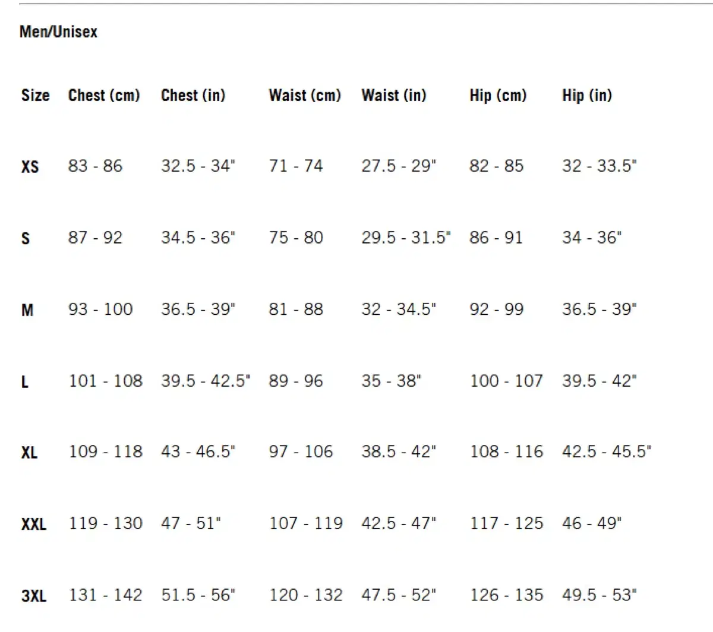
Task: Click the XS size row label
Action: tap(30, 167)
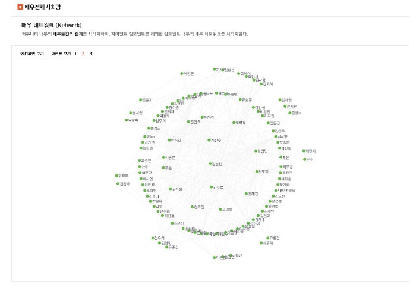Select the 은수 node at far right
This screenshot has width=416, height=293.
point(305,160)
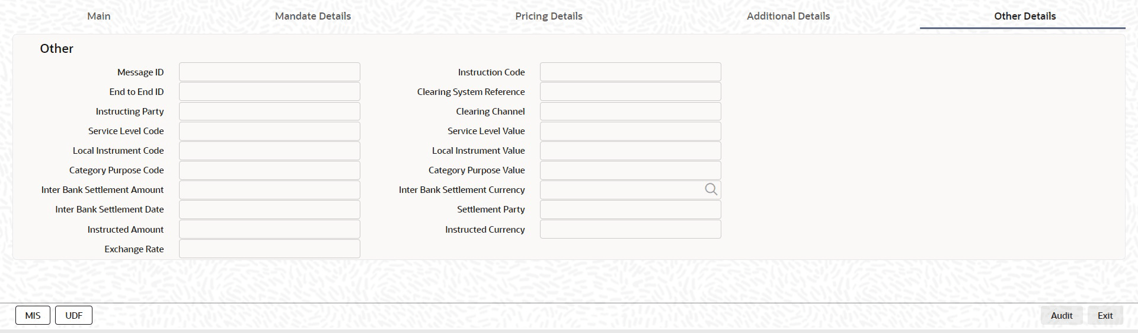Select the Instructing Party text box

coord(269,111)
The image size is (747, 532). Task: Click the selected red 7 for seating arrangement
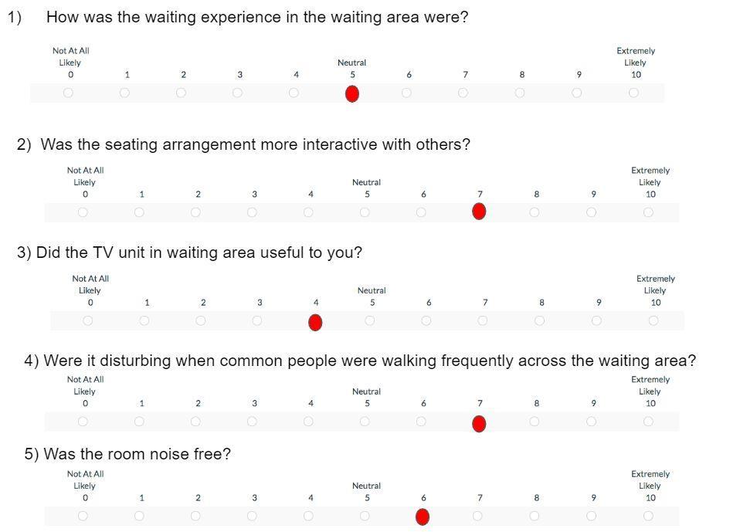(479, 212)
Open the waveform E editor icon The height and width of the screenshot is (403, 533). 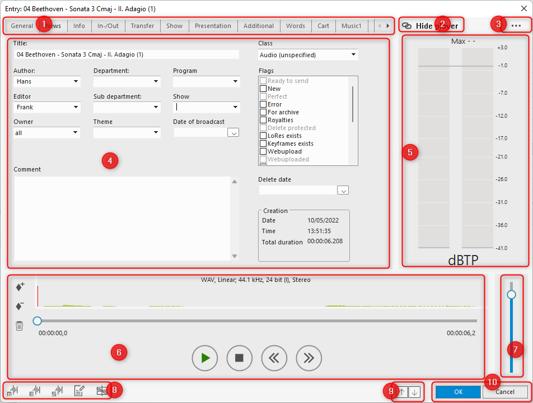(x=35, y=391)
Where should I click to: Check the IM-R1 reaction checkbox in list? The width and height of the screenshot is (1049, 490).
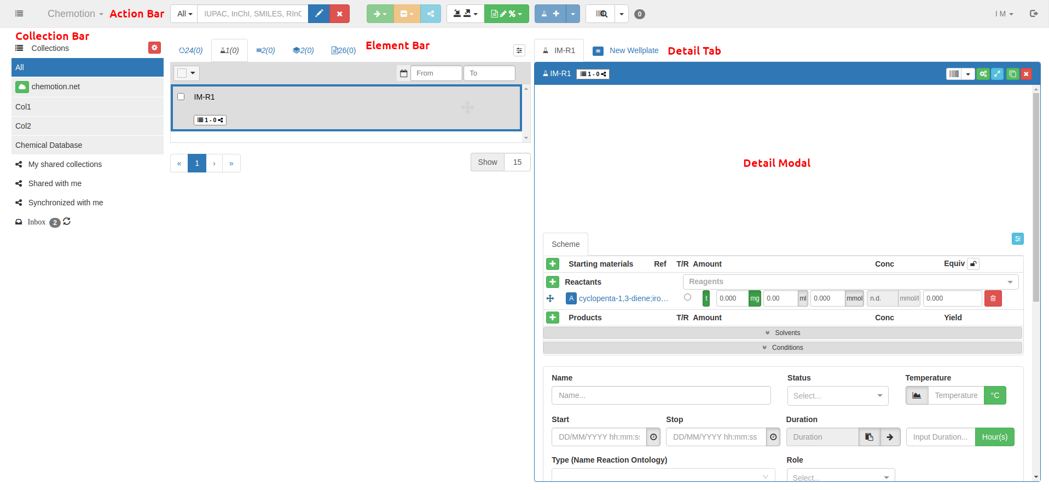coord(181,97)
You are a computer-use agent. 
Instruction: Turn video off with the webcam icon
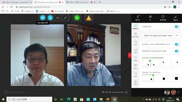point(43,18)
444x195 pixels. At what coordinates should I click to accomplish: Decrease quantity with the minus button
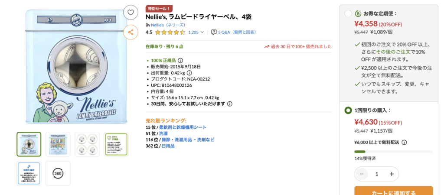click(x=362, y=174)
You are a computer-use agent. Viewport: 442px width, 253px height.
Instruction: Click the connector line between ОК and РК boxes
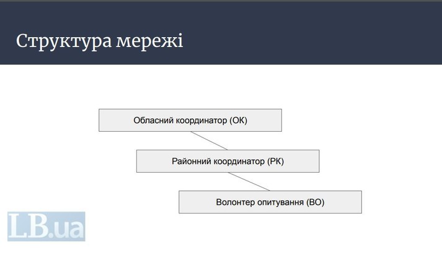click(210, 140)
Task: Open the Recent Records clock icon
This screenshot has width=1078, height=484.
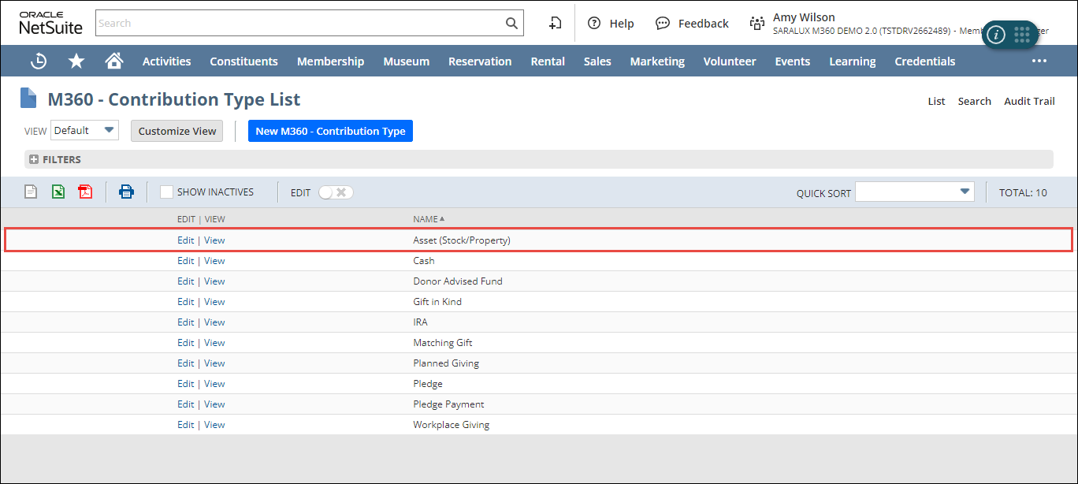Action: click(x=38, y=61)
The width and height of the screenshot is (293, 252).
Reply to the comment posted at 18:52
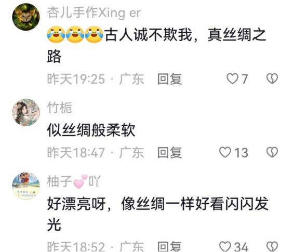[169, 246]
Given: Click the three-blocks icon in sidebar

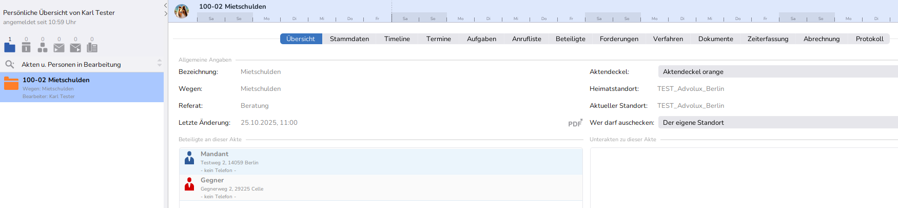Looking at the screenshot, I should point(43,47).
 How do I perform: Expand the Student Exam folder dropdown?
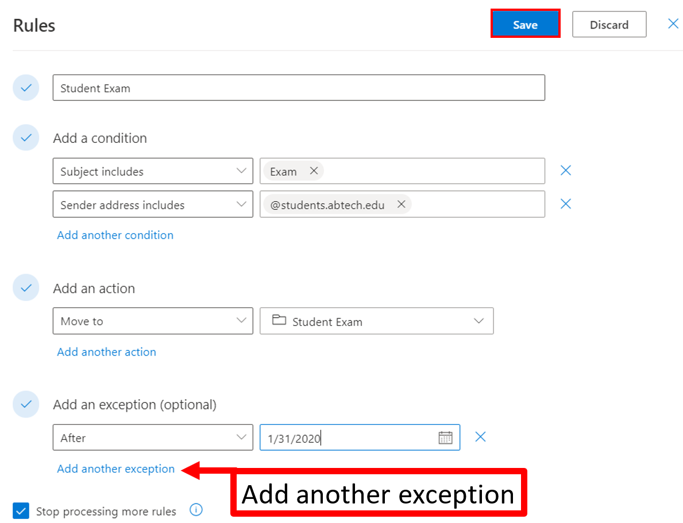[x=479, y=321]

════════════════════

Copy out each line of the listing that contains the word "computer".

• EXERCISE ANSWER
You are a computer-use agent. 
You are a computer-use agent. Viewport: 442px width, 253px height.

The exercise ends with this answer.